Lebanon’s Hezbollah, backed by the Syrian army, launched an operation in northern Lebanese-Syrian borders against the takfiri terrorists on Friday.
The operation, underway in Syria’s Qalamoun and Lebanon’s Arsal, is a significant push against the terrorist groups in the two mountainous regions. With their caves and other kinds of natural shelters, Qalamoun and Arsal have been safe havens of such terrorist groups as AL-Nusra Front and ISIS for the past three years.
Al-Nusra militants have been taking shelter in Arsal heights and the areas around and have been using the region as a launching pad for attacks against the Syrian government’s positions as well as threats against Hezbollah inside Lebanon. ISIS terrorists have also been hiding in the region, and have been supporting their fellows’ operations inside Syria logistically by smuggling arms and fighters to the front lines.
The joint offensive is launched to cut the supply lines for the terrorist fighters on the battlegrounds inside a number of Syrian cities, and full control of the regions will mean stripping the terrorists of a major part of their strength.
Especially for Hezbollah, Arsal operation is critical because Arsal is part of Baalbek District, one of the main Hezbollah’s strongholds in Lebanon, and is of strategic importance for the Lebanese group.
Upon beginning of the operation, Sheikh Naim Qassem, the deputy secretary general of Hezbollah, said “we are going to the war in Arsal and Qalamoun heights to eliminate remnants of the takfiris on the Lebanese borders and some towns and villages around”, adding “they are being fully obliterated.”

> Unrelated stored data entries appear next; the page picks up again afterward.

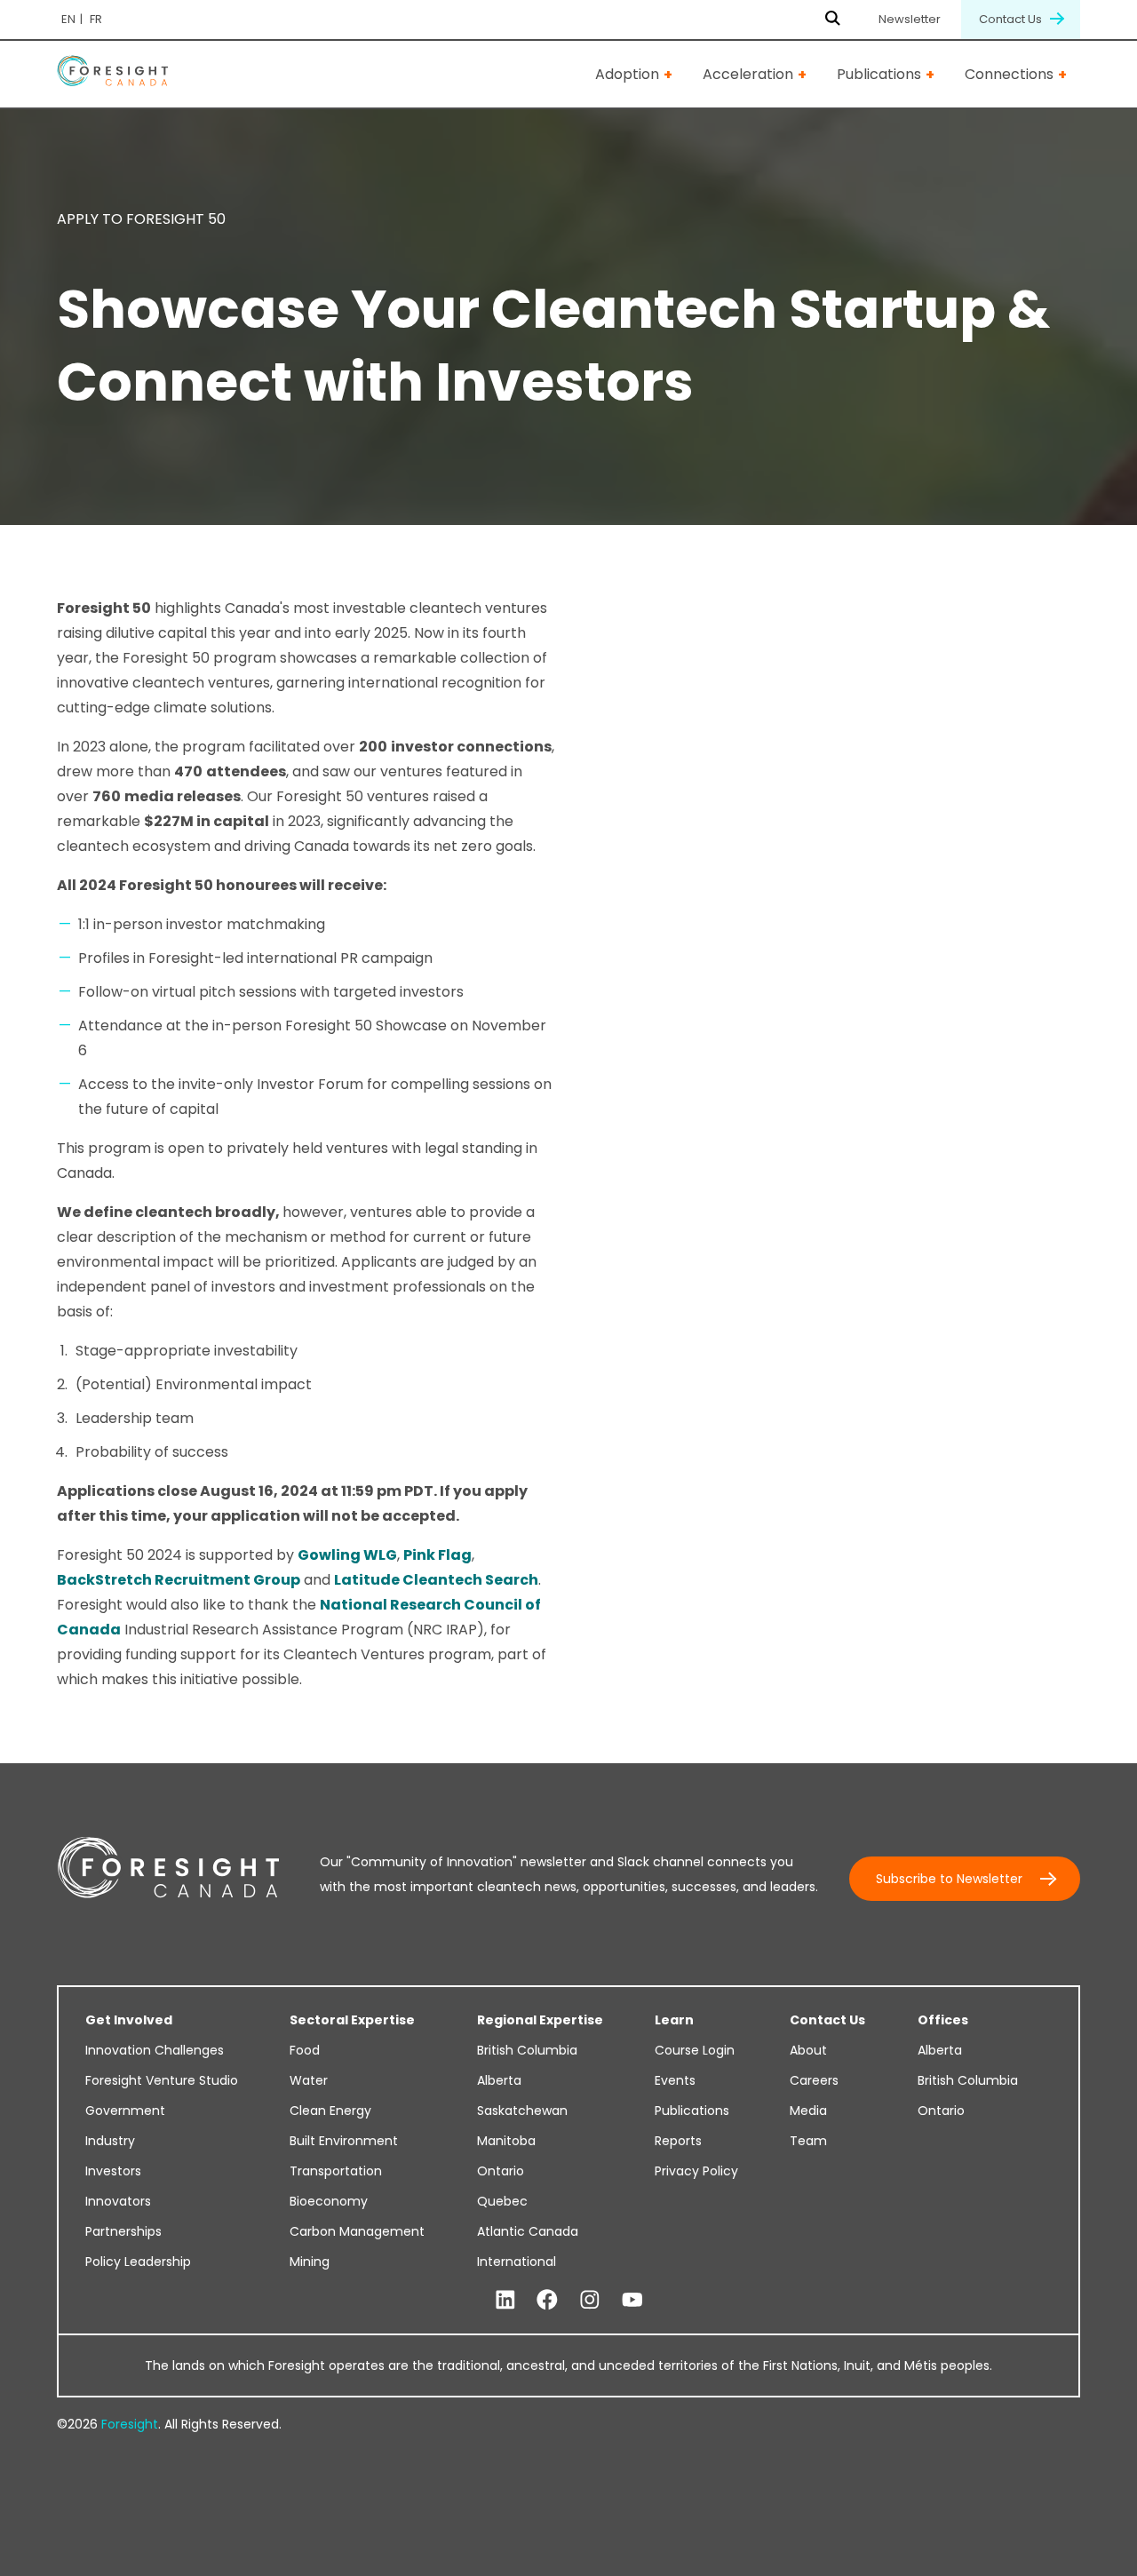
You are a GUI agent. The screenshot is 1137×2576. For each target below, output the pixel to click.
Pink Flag (437, 1555)
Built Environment (344, 2141)
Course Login (695, 2050)
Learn (674, 2020)
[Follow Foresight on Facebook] (547, 2301)
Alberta (499, 2080)
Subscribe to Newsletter (949, 1879)
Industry (110, 2141)
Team (808, 2141)
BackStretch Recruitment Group (178, 1580)
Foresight (129, 2424)
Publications (879, 74)
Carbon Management (357, 2231)
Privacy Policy (696, 2171)
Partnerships (123, 2231)
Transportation (336, 2171)
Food (305, 2050)
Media (808, 2110)
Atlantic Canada (527, 2231)
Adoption (627, 74)
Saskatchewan (522, 2110)
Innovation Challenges (154, 2050)
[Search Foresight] (832, 19)
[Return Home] (112, 74)
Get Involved (128, 2020)
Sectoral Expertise (352, 2020)
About (808, 2050)
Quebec (502, 2201)
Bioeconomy (329, 2201)
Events (675, 2080)
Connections (1009, 74)
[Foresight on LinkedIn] (505, 2301)
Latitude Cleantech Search (436, 1580)
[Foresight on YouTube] (632, 2301)
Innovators (118, 2201)
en (68, 19)
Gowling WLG (347, 1555)
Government (125, 2110)
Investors (113, 2171)
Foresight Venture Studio (161, 2080)
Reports (678, 2141)
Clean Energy (330, 2110)
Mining (310, 2261)
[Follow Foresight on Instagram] (589, 2301)
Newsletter (910, 19)
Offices (943, 2020)
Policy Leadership (138, 2261)
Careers (814, 2080)
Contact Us (1012, 19)
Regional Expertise (540, 2020)
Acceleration (748, 74)
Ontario (500, 2171)
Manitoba (506, 2141)
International (516, 2261)
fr (96, 19)
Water (309, 2080)
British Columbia (527, 2050)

In coincidence with the anti-terror offensive, the US Congress discussed a bill to impose additional sanctions against Hezbollah. The move was described as a pressure against the Lebanese group and a support to the terrorists groups that are widely believed to be supported by the West and its regional allies. The Congress several times sanctioned Hezbollah under such excuses as drugs and weapons smuggling, money laundering, and terrorism. The charges have frequently provided the American officials with pretexts to put stains on the Lebanese group, despite the fact that the US has so far declined to present persuasive evidences for its claims.

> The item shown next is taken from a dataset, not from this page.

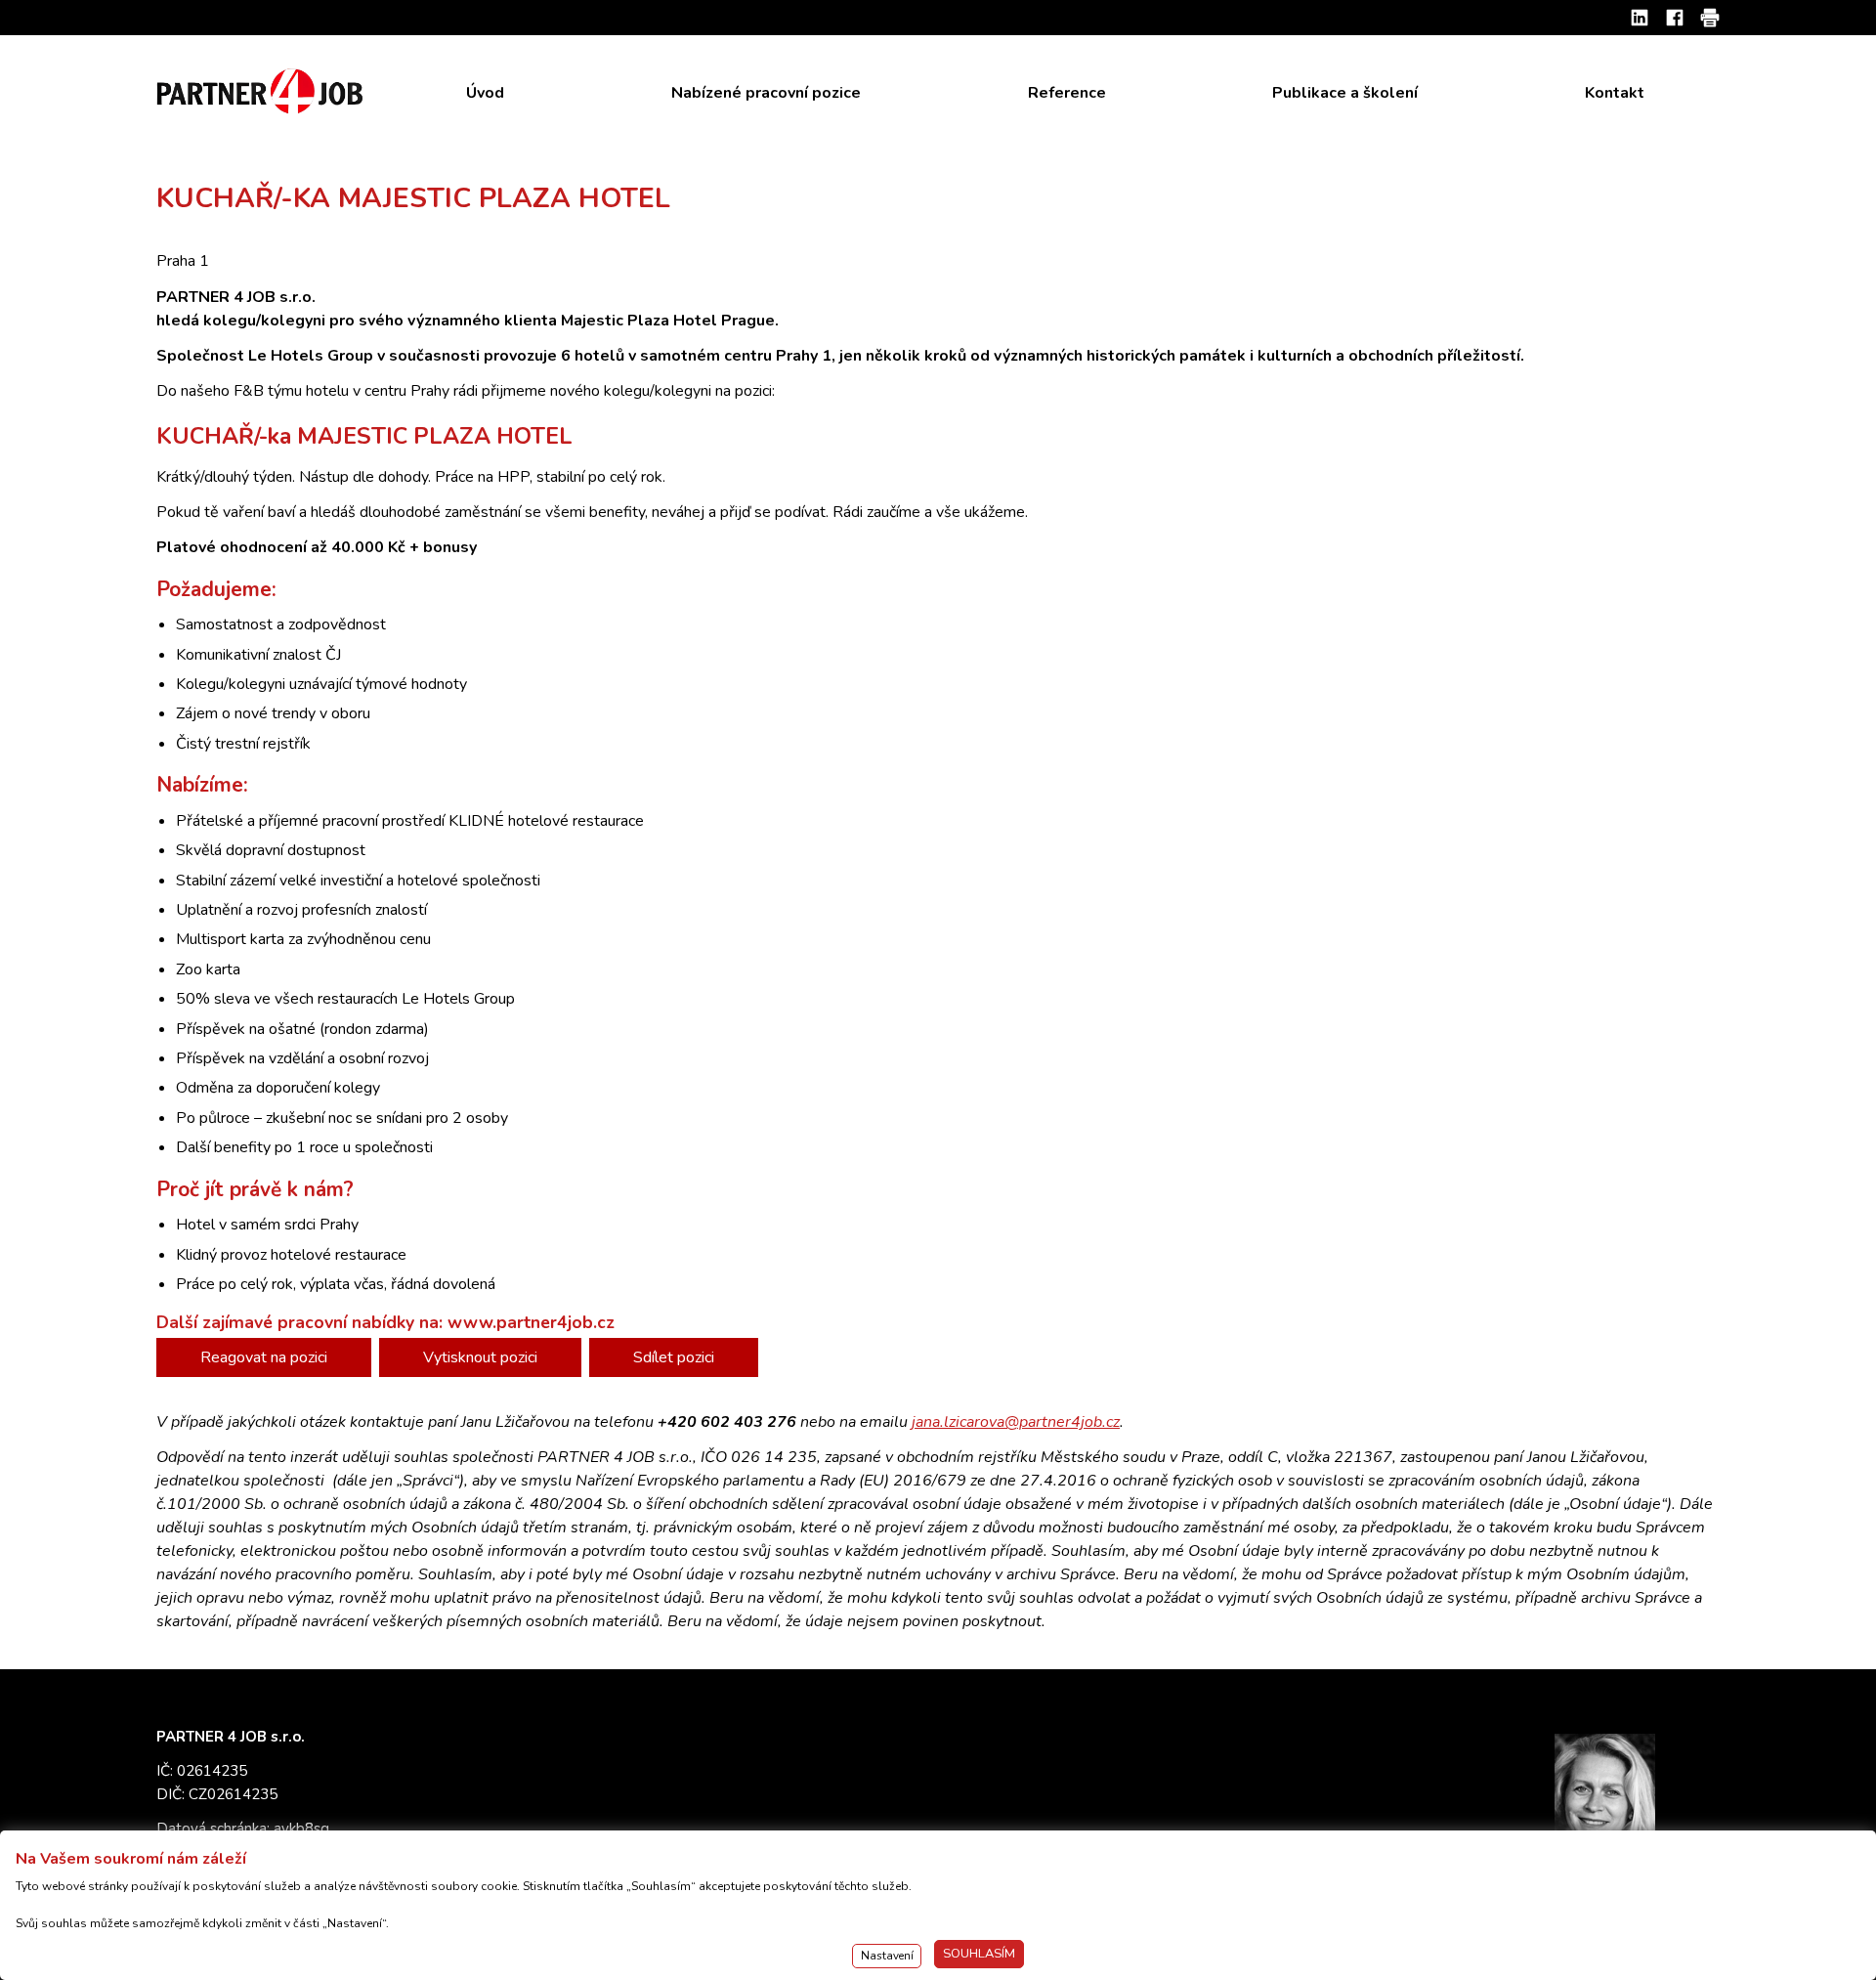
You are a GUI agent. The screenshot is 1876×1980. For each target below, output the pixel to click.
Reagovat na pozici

Many argue that this Congress motion is part of the US logic in a dealing with its opponents that has always been a logic of force, the same one used by the American leaders during their 2003 invasion of Iraq, where the US failed to prove its anti-Baghdad allegations of having nuclear weapons.
The new bipartisan legislation, introduced on Thursday and working as an amendment to existing sanctions on Hezbollah, is meant to severely limit Hezbollah’s finances, recruitment processes, and the allied countries’ banks financing it. The bill will ban figures with links to Hezbollah from entry to the US.

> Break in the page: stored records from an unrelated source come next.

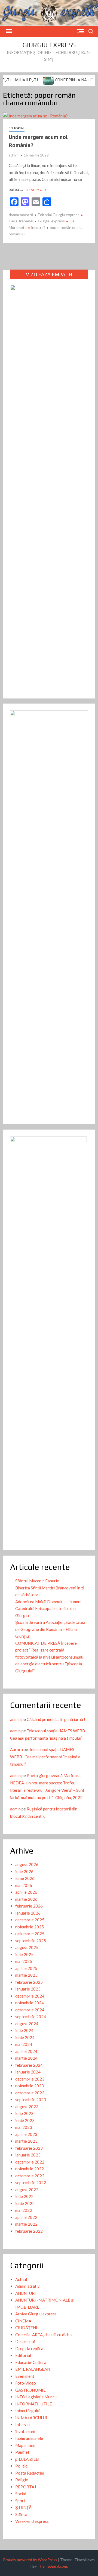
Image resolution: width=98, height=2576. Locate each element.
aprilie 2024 (26, 2051)
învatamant (25, 2431)
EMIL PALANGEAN (32, 2369)
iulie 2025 (24, 1954)
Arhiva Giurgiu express (36, 2313)
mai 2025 (23, 1961)
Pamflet (22, 2452)
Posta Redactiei (29, 2473)
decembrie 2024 (29, 1995)
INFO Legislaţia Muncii (36, 2396)
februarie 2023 (29, 2148)
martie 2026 (26, 1899)
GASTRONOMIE (30, 2390)
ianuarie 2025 (28, 1988)
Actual (21, 2279)
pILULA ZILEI (27, 2459)
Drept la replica (29, 2348)
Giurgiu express (49, 45)
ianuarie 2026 (28, 1913)
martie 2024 (26, 2058)
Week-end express (32, 2521)
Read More (36, 190)
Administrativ (27, 2286)
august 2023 (26, 2106)
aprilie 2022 (26, 2217)
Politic (21, 2465)
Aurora (16, 1749)
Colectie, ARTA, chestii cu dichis (43, 2334)
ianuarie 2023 (28, 2154)
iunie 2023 (25, 2120)
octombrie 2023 (29, 2092)
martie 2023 (26, 2141)
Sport (20, 2500)
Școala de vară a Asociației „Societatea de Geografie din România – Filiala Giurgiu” (50, 1629)
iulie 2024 (24, 2030)
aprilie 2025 (26, 1968)
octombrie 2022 (29, 2175)
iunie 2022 (25, 2203)
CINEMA (23, 2320)
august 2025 (26, 1947)
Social (20, 2493)
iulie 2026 (24, 1871)
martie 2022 (26, 2224)
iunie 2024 (25, 2037)
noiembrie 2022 (29, 2168)
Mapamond (25, 2445)
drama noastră (21, 214)
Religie (21, 2479)
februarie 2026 (29, 1905)
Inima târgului (27, 2410)
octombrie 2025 (29, 1933)
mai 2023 (23, 2127)
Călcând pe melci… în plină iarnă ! (56, 1719)
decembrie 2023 (29, 2078)
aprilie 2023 (26, 2134)
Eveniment (24, 2376)
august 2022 (26, 2189)
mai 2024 (23, 2044)
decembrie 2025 (29, 1919)
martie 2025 (26, 1975)
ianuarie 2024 (28, 2071)
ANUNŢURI (25, 2293)
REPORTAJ (25, 2486)
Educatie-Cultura (30, 2362)
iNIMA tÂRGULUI (31, 2417)
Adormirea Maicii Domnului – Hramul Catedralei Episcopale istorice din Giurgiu (48, 1608)
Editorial (16, 128)
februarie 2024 (29, 2065)
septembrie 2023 (30, 2099)
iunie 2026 (25, 1878)
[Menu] (8, 31)
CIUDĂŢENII (27, 2327)
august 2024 (26, 2023)
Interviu (22, 2424)
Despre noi (25, 2341)
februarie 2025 (29, 1982)
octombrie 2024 (29, 2009)
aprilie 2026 (26, 1892)
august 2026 (26, 1864)
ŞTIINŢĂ (23, 2507)
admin (14, 155)
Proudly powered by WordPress (30, 2559)
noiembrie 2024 (29, 2002)
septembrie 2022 (30, 2182)
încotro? (38, 227)
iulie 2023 (24, 2113)
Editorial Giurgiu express (58, 214)
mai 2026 (23, 1885)
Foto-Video (25, 2382)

“These sanctions will severely limit Hezbollah’s financial network and transnational criminal activities, as well as crack down its backers, most importantly Iran,” the Reuters news agency quoted Republican chairman of the House Foreign Affairs Committee Ed Royce as saying.
The fresh round of American strains is coming while the Lebanese group in past years played a key role in fighting the radical groups like ISIS and Al-Qaeda in the terror-hit Syria and Iraq. The legislation very clearly reveals the American foreign policy paradoxes. Washington imposes sanctions on the groups that seek their rights and defend their and other countries’ people by standing firm in the face of the fundamentalist groups that so far killed thousands of civilians and displaced many more while coming to such hot spots as Syria and Iraq from other countries and are called peace makers by their foreign backers. In the eyes of the presenters of the legislation, another crime of Hezbollah is a legitimate defense of its country against the Israeli regime, a key ally of the US that several times invaded Lebanon and is widely recognized as a culprit party in many crises hitting the West Asia region.
Now that in such a sensitive situation Hezbollah, backed by the Syrian military, is pushing against the terrorists in the Lebanese and Syrian border areas, the American lawmakers are eyeing cutting the Lebanese group’s serial anti-terror victories. Analysts believe that the sanctions also serve the Israeli security through weakening Hezbollah. They at the same time laud the operation as a significant step forward to secure not only the two neighbors but also the whole region.